Important lessons to take away from BNP Paribas' record settlement

Yahoo Finance

French bank BNP Paribas agreed to plead guilty to criminal charges and pay nearly $9 billion for violating U.S. economic sanctions Monday. Federal officials said the settlement marked the first time a major bank agreed to "large-scale systematic violations of U.S. economic sanctions," according to USA Today.

Shares of BNP Paribas rose 4% after BNP's CFO Lars Machenil said on a conference call that the bank would still pay a dividend to shareholders and the penalty would not endanger its capital cushion or curtail important operations around the world, notes Yahoo Finance's Mike Santoli.

Also, "it's been so known for so long that there was going to be a fine in this area of $9 billion that the market basically got accommodated to the idea," says Santoli. Because investors knew the blow was coming they were able to "flinch in advance," and now that the news is out there and the effect calculable investors are okay with it.

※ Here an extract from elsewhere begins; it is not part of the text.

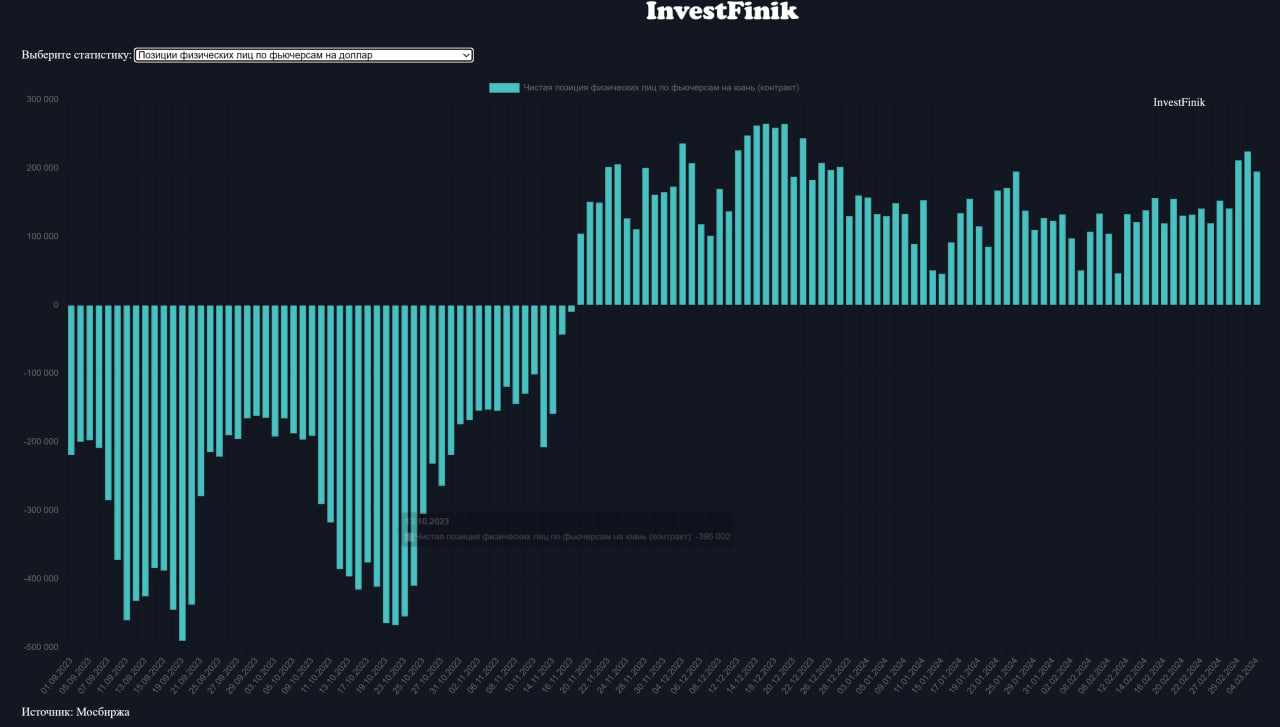Click the first positive bar after the zero crossing
Viewport: 1280px width, 727px height.
pos(581,270)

BNP Paribas, the largest bank in France, made $6.5 billion in profits last year and has $2.5 trillion in assets.

U.S. authorities began investigating BNP Paribas in 2010. Officials dug up evidence that the bank had processed (and deliberately disguised) financial transactions for Iran, Sudan and Cuba -- countries that are blacklisted by the U.S. government.

Finally -- a real lesson to come out of this: be careful what you put in your emails. "Once again, excessively honest emails about bad business practices really was what you could BNP on with this," says Santoli.